It is relatively easy to come up with a number of different reasons why people are loyal to something, whether another person, a product or a brand. Here are a number of common reasons:

  • the object satisfies a physical or virtual need no other object can satisfy
  • the object satisfies a physical need in a different way to other objects
  • it is to the customer's advantage
  • the object satisfies a psychological need

But true loyalty goes beyond rationality and businesslike matter-of-factness. One thing in particular separates successful loyalty schemes and programs from those less successful. And this is by no means always to do with money or type of product.

It is in fact sincerity. Just as true love cannot be bought, neither can customer's loyalty. Sometimes consumers let themselves be taken in for a while, or choose momentarily to suppress their feelings and instead make purchases based upon what are perceived to be the most rational reasons.

However, sooner or later they can no longer hold out against their feelings. Eventually they will decide no to select a brand they no longer want to be associated with, no matter how good the product or how attractive the brochures the company may produce. Most advertisements and brochures have been carefully designed and they have gone through several approval stages before they reach the customer. Anything controversial is removed, all errors are corrected. Only correctness remains. Devoid of any personality.

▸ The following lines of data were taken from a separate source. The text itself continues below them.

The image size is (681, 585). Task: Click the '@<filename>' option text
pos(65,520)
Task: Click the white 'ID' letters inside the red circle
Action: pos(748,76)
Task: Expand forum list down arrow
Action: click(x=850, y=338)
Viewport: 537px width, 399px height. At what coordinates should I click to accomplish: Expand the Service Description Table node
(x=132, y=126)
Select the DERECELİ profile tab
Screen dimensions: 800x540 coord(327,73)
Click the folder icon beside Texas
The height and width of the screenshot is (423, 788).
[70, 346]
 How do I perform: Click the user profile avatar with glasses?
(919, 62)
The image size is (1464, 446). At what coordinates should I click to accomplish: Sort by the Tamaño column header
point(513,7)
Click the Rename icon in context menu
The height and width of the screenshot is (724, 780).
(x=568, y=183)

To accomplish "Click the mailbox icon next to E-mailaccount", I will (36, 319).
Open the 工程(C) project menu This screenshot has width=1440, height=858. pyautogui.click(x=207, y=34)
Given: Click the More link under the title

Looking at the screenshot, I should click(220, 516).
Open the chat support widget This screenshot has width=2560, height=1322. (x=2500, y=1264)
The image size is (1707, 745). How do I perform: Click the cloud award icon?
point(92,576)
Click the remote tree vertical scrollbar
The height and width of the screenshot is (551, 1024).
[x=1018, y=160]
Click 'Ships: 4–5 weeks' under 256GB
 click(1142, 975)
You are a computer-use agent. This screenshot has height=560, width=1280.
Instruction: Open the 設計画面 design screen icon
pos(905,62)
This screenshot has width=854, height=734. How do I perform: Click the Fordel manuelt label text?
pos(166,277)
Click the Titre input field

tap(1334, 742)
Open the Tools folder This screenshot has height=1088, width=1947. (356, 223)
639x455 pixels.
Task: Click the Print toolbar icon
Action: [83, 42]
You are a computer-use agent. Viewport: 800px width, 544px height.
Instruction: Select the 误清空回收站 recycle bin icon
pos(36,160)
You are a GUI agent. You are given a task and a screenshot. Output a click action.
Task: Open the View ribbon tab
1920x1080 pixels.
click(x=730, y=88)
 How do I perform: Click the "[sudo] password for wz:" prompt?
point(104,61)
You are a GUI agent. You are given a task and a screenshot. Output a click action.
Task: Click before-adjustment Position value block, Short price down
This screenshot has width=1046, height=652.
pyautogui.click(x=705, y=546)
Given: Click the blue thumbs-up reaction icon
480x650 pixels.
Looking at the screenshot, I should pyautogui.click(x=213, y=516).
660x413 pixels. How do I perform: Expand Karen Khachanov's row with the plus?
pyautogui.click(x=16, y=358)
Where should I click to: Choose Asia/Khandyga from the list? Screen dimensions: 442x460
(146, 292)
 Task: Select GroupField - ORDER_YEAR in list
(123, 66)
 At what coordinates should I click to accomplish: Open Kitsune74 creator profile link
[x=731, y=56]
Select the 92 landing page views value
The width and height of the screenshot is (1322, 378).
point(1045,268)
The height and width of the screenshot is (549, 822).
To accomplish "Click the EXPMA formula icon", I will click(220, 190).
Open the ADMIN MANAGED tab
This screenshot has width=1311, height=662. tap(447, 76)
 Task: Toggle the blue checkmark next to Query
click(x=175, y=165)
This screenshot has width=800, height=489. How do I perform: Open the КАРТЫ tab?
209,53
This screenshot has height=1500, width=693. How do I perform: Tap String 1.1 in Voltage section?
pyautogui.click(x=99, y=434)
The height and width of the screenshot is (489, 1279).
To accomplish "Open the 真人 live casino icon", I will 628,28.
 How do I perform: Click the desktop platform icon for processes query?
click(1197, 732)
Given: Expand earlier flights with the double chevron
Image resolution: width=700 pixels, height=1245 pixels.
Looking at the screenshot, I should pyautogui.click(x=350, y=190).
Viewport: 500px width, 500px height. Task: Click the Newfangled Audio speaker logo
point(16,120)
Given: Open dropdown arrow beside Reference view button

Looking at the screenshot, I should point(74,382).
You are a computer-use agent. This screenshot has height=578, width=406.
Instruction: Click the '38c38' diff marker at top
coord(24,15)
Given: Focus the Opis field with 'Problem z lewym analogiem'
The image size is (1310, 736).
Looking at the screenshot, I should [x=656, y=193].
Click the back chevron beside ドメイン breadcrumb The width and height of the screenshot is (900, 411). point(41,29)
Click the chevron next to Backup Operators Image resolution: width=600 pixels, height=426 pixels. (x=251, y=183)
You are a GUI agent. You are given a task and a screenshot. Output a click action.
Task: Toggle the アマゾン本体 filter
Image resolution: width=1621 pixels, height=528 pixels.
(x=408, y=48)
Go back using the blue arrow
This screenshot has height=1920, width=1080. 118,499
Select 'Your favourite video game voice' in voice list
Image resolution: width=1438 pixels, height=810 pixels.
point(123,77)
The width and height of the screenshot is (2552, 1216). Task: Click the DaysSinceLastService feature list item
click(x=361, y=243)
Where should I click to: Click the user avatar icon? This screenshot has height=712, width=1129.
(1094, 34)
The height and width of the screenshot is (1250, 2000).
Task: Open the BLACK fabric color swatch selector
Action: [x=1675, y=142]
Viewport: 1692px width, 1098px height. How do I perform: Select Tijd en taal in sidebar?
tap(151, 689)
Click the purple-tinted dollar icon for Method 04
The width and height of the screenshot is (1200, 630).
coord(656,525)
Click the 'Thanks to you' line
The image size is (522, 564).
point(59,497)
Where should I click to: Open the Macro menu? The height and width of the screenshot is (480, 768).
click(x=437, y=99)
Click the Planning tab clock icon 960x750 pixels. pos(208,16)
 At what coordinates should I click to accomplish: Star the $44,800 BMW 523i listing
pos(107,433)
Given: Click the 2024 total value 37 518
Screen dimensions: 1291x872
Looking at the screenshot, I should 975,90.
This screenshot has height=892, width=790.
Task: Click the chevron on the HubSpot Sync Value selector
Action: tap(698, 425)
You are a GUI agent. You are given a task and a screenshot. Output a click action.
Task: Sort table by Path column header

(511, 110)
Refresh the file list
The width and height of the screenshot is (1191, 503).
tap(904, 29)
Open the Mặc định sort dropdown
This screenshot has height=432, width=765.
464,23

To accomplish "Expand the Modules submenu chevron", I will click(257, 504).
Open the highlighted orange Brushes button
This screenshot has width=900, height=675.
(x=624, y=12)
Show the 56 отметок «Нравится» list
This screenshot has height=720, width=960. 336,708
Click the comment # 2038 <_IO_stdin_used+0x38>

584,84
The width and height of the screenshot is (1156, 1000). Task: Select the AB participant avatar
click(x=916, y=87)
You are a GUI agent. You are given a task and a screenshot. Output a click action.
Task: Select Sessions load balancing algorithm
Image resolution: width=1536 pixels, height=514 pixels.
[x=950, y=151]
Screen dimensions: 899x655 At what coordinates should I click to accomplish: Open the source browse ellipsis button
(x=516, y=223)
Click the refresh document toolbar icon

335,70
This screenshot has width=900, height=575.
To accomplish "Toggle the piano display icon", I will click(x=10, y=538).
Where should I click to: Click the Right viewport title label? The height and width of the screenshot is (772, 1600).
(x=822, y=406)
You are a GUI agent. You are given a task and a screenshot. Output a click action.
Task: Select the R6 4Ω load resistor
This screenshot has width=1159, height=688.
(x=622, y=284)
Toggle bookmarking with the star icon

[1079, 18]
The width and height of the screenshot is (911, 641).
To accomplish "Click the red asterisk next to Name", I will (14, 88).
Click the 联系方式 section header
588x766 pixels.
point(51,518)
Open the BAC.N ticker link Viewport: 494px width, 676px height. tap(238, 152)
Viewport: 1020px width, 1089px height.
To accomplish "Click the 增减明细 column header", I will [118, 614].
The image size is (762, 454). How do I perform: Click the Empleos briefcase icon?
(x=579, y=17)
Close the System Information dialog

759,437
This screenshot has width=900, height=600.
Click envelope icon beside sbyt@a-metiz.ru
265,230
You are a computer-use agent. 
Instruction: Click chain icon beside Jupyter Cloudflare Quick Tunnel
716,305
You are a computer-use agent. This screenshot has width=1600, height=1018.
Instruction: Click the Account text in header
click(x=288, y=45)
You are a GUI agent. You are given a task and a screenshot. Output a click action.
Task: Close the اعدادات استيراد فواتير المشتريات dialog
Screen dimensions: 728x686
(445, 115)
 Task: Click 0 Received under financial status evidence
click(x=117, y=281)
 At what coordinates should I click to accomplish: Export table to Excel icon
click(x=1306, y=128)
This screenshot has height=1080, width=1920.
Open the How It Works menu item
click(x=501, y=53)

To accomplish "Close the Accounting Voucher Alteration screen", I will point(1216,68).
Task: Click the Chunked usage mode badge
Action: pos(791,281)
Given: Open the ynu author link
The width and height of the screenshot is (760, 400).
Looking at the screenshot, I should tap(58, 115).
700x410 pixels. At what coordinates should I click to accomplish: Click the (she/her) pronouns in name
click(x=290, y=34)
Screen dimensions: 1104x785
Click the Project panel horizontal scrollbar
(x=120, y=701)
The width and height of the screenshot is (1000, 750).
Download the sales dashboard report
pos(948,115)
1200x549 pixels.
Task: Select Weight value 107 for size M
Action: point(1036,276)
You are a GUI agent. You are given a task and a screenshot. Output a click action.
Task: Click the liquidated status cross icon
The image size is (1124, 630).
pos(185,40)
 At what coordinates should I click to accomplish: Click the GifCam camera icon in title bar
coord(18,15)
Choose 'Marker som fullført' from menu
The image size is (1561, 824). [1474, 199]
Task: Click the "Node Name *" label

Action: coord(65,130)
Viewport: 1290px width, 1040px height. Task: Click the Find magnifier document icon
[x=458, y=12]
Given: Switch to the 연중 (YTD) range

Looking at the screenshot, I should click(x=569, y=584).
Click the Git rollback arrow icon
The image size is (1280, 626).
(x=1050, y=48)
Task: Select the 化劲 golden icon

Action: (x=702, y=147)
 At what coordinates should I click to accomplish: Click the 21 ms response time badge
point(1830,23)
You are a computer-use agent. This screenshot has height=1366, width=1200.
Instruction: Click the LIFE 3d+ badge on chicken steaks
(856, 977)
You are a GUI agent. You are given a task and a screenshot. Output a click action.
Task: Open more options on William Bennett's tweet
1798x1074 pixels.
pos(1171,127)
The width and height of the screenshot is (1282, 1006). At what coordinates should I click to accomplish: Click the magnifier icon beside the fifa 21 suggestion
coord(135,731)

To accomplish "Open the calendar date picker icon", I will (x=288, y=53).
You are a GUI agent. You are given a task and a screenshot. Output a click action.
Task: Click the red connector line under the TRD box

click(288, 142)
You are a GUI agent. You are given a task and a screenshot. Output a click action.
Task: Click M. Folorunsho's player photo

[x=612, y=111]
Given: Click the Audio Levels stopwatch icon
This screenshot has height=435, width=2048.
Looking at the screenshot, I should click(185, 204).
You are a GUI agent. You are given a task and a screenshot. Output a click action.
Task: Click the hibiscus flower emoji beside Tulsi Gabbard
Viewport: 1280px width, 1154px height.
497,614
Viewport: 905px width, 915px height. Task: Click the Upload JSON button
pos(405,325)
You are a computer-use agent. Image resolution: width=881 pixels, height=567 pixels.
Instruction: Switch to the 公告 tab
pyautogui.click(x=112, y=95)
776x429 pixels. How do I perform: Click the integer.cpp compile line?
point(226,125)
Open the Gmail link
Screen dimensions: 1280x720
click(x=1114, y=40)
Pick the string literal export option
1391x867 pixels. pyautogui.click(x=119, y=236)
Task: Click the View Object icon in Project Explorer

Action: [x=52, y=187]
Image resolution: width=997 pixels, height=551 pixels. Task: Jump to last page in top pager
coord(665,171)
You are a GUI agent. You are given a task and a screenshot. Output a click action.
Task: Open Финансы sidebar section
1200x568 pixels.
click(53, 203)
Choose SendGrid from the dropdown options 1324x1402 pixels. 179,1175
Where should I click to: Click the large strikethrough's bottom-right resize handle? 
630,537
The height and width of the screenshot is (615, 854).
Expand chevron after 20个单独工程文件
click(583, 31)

Without a heart and true commitment there is a great danger that it will all be perceived as a marketing gimmick which will be weighed and found wanting, regardless of how elegantly it may or may not be designed. Commitment and openness are not sufficient by themselves. The aim must be to create a personal dialogue which will be comparable to the dialogue that was known from the "old-fashioned village store"- a dialogue characterized by intimacy and knowledge.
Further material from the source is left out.